Rapidly growing demand for new types of functionality across an expanding range of applications, including 5G communication, smartphones, data centers, servers, high- performance computing (HPC), artificial intelligence (AI) and the Internet of Things (IoT), is driving a fundamental shift in the way electronic devices are designed and manufactured. Gone are the days when advances were defined by an increasing number of shrinking transistors with ever-faster switching times and lower power consumption, all fabricated as a single, monolithic integrated circuit (IC). Many of today’s most advanced systems integrate multiple die, each optimized for a specific capability and fabricated with a process designed specifically for that type of circuit. These disparate chips are then connected using advanced packaging (AP) technologies, a process known as heterogeneous integration (HI).
One example of HI uses advanced IC substrates (AICS) in a process known as ultra-high density (UHD) panel fan-out. This fan-out panel level process (FOPLP) is a redistribution lines (RDL)-first approach, where many layers of patterned conductive and insulating material are processed on both sides of a large panel to route electrical signals between the integrated chips, which are added last. Once the RDL layers are complete, solder bumps are added to form connection points that will mate with matching connection pads on the component ICs. Package substrate sizes are expected to reach 150mm x 150mm in the next few years. Panels, which may be 500mm x 500mm or larger, can accommodate many more packages per panel than the substrates used in wafer-level processes, which are restricted to round, wafer-like substrates of 300mm or less in diameter.The lithography challenge for large heterogeneous integration is the limited size of the exposure field (typically 60mm x 60mm or less) for most currently available lithography systems. Smaller-field systems can be used to pattern large substrates by stitching together multiple exposures, but this affects both productivity and yield because of the need for multiple exposures of multiple reticles and the risk of errors at the stitching boundaries. A large exposure field would eliminate these impediments. However, there are also challenges associated with a large exposure field. These include panel warpage and distortion, which can impact critical dimensions, uniformity and overlay.

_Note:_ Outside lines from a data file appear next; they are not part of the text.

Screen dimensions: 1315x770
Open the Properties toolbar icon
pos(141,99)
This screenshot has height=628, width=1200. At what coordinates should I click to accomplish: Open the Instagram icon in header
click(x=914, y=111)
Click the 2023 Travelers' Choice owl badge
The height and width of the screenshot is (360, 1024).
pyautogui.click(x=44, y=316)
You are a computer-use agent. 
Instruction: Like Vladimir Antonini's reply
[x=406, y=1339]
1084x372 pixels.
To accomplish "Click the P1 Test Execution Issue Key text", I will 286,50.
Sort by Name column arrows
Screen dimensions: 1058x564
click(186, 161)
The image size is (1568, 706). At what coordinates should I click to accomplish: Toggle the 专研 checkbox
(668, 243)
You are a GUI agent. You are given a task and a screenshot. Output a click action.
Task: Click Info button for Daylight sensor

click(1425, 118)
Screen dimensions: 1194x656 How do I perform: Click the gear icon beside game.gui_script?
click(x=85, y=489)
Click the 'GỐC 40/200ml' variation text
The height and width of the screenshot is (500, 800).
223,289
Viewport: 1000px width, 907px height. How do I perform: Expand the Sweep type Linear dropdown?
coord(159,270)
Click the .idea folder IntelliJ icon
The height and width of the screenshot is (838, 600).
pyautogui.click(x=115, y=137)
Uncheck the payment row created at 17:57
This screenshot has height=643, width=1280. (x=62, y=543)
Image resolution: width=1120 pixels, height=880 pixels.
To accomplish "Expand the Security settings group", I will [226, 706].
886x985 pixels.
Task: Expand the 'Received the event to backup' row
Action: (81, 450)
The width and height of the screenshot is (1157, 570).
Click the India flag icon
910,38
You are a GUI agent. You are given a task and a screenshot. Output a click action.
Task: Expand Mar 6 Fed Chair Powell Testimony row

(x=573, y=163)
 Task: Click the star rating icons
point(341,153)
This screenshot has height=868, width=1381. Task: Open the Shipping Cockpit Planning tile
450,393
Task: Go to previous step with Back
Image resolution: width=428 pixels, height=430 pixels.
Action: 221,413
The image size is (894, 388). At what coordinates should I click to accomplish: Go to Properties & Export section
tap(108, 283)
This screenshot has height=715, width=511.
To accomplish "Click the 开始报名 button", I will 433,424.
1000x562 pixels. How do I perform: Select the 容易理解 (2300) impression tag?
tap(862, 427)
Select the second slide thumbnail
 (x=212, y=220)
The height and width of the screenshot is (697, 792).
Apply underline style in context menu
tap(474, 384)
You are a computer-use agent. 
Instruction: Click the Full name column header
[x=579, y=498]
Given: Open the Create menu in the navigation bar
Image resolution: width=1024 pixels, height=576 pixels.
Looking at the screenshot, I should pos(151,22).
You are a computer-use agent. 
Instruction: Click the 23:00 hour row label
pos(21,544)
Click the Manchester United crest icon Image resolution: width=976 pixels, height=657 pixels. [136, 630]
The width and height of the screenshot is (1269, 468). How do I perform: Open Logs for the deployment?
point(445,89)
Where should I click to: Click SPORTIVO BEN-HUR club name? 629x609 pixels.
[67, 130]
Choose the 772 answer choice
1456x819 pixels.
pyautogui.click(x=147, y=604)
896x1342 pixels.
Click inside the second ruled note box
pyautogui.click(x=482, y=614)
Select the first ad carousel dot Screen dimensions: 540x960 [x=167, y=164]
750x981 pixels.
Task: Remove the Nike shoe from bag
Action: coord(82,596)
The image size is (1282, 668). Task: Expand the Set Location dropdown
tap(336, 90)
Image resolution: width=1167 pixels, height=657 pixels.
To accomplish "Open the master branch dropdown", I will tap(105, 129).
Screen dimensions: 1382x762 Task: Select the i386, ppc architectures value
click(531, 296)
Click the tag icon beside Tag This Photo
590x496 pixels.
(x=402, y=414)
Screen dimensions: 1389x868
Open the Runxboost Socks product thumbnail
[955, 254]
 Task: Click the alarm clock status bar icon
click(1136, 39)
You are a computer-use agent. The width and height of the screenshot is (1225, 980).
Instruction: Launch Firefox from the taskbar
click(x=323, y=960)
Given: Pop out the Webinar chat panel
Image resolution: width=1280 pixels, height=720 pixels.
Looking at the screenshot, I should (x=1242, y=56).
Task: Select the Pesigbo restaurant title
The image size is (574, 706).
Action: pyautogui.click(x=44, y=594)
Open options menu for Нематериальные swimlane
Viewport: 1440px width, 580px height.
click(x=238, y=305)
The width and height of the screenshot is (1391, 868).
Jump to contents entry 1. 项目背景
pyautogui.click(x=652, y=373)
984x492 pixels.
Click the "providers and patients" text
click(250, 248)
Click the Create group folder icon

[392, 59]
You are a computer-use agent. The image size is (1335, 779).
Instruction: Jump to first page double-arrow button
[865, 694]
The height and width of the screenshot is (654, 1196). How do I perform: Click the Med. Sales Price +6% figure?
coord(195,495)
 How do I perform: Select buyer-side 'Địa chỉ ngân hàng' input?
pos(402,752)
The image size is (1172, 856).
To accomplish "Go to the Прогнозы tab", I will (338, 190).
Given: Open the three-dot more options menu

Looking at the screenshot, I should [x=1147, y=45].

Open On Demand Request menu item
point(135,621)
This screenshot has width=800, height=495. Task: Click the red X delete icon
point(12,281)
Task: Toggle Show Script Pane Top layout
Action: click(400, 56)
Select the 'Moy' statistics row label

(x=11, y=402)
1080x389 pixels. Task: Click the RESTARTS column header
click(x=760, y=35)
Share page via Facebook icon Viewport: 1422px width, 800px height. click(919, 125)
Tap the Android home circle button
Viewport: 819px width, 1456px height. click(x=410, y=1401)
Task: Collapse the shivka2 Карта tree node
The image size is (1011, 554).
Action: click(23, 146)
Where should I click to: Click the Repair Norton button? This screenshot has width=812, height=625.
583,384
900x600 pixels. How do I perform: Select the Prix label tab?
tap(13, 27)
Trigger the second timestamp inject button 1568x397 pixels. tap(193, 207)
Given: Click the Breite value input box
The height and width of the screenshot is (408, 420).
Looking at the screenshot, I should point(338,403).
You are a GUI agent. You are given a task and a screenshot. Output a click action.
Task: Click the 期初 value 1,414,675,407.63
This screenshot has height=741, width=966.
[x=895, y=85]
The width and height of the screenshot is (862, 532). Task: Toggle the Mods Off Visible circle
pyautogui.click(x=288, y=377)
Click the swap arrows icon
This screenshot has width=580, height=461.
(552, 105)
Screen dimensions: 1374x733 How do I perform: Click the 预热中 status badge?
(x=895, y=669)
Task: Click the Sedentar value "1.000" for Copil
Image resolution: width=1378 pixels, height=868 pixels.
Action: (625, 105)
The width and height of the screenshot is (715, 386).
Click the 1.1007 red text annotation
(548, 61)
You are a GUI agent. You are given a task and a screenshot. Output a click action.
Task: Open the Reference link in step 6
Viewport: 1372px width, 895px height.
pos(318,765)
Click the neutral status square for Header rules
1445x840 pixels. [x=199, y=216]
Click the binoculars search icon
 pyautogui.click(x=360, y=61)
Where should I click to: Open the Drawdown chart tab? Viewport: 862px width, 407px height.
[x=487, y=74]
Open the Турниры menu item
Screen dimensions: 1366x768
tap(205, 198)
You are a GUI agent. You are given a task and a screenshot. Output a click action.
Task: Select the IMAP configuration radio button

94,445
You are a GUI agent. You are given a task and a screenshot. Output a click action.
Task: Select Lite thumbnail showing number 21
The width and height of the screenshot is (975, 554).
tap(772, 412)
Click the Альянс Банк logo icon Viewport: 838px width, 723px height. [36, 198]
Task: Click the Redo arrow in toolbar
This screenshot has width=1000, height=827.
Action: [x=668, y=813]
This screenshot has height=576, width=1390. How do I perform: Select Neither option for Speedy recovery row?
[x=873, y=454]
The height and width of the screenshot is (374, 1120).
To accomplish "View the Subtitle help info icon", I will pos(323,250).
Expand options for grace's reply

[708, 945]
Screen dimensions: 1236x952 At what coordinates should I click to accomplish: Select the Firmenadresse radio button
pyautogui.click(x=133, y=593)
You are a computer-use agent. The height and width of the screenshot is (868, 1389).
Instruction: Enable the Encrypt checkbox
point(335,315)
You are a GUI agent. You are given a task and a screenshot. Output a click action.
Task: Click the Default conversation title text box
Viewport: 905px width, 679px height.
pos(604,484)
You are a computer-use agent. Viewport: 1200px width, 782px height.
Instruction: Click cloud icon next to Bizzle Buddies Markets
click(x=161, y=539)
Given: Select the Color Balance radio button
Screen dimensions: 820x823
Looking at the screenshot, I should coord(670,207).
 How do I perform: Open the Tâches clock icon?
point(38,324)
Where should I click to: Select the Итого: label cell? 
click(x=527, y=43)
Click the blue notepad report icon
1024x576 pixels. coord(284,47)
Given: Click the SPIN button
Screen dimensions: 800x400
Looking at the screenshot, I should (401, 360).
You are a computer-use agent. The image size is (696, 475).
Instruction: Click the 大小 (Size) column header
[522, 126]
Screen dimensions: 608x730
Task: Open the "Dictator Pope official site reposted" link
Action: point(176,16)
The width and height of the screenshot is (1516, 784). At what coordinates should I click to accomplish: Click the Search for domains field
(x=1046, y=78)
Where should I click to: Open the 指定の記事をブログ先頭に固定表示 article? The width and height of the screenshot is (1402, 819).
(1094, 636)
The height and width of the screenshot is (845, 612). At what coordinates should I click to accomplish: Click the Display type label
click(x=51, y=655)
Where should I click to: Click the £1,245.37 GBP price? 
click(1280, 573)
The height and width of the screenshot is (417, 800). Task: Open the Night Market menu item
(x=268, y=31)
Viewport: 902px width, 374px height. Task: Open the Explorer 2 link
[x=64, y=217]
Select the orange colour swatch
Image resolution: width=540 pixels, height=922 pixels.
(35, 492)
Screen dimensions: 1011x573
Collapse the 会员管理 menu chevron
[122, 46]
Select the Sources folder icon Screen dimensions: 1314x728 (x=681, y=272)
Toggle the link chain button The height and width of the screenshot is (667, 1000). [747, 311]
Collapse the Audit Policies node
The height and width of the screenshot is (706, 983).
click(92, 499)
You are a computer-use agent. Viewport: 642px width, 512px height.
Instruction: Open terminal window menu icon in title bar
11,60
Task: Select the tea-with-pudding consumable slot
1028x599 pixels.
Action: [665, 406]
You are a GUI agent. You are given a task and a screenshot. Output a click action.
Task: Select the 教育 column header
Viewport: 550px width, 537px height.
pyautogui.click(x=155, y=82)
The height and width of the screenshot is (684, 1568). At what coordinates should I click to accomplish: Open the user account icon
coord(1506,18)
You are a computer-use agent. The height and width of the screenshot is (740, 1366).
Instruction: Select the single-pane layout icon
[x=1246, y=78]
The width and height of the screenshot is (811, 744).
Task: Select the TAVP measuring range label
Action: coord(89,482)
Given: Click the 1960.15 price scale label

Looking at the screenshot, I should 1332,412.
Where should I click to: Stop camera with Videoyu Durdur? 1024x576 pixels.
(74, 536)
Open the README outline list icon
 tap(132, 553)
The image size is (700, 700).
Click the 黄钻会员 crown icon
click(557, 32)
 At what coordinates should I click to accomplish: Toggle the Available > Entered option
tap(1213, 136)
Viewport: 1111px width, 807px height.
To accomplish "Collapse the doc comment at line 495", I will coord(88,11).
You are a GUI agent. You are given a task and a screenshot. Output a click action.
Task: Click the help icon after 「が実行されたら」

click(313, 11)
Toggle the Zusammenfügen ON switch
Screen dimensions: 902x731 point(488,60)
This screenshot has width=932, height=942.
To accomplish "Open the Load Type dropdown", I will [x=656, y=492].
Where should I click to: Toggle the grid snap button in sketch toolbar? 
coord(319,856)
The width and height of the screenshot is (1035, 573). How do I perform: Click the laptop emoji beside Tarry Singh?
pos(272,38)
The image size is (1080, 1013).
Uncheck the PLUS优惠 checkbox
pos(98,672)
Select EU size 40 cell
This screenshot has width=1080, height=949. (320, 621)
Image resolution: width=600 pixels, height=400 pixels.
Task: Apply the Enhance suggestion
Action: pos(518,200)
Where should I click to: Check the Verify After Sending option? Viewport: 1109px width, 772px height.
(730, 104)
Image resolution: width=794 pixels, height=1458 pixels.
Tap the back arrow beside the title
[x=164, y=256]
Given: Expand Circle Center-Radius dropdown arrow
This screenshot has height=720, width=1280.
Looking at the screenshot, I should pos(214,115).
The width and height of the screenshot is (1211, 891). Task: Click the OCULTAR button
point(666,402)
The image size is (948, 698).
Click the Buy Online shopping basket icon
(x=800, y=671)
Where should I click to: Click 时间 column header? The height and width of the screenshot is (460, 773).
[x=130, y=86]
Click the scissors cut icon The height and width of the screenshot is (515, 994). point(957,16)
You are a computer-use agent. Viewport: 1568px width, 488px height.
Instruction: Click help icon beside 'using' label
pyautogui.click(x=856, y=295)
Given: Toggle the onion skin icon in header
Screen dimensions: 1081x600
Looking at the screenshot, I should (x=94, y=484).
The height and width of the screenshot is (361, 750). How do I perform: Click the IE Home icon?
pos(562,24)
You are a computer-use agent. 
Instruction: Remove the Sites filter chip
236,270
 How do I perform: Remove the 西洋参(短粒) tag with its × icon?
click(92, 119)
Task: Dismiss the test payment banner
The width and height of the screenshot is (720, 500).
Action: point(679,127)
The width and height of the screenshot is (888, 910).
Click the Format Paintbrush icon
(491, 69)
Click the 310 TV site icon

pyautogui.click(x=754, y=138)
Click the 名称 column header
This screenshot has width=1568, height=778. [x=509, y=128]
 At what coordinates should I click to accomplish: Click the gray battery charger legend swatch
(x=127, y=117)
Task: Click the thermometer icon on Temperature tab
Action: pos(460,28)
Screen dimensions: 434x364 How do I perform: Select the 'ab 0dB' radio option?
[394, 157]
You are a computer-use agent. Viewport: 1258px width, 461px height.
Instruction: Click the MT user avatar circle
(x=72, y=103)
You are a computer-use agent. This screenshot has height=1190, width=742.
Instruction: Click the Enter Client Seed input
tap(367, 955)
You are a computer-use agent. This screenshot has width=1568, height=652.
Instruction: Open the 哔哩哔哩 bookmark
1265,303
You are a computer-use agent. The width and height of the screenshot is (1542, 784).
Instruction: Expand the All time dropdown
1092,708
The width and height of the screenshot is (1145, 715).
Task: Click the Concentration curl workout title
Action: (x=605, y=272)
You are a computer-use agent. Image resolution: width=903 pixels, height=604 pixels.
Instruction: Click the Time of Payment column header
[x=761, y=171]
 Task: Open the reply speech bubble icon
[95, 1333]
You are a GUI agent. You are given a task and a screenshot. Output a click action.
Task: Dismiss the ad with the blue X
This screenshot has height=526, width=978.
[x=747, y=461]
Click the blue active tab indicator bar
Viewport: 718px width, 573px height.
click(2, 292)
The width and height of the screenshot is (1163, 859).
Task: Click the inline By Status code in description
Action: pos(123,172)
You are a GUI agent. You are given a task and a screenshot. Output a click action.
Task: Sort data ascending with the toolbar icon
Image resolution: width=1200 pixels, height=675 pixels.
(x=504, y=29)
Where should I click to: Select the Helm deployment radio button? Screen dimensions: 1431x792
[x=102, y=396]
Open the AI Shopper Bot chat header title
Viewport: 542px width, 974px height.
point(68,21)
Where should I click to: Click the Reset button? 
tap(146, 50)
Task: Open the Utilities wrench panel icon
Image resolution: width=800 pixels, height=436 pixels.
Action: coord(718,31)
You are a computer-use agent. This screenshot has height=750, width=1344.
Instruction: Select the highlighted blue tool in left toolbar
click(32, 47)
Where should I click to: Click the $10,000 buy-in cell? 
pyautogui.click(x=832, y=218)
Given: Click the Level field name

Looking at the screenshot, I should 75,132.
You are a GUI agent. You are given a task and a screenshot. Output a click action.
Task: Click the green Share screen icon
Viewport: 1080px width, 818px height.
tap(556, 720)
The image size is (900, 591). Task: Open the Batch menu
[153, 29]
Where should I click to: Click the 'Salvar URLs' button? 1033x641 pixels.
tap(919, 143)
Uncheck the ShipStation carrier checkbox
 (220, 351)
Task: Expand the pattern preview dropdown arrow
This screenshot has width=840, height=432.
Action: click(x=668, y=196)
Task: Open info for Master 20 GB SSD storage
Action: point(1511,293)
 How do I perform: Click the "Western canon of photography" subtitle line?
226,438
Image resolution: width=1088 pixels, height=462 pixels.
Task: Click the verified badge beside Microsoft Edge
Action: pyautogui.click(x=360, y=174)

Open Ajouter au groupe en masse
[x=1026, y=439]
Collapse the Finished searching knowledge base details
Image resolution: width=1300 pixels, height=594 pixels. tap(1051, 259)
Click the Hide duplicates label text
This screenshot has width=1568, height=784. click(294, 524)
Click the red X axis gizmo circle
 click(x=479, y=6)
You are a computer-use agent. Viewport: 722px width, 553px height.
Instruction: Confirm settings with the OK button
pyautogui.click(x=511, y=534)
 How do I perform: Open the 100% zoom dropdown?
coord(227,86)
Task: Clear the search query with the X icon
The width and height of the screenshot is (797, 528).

We describe here the use of our large-field lithography system (JetStep® X500) to expose 250mm x 250mm substrates in a single shot on 515mm x 510mm panels. Our evaluation included: 1) critical dimension (CD) control for 3m, 5µm and 6µm lines/spaces, and 15μm and 20μm vias; 2) CD uniformity across the exposure field; and 3) overlay accuracy. We used copper clad laminate (CCL) and Anjinomoto build-up film (ABF) panels for resolution, and glass panels with liquid resist for overlay and uniformity. The large field eliminates stitching, allows the exposure of more large package substrates in a single shot and requires fewer shots to complete a panel. We compares the exposure layout for a large field (250mm x 250mm) and a smaller field (59mm x 59mm) on a 510mm x 515mm panel. With the large exposure field, the panel can be completely exposed with just four shots, while the smaller field requires 64 shots.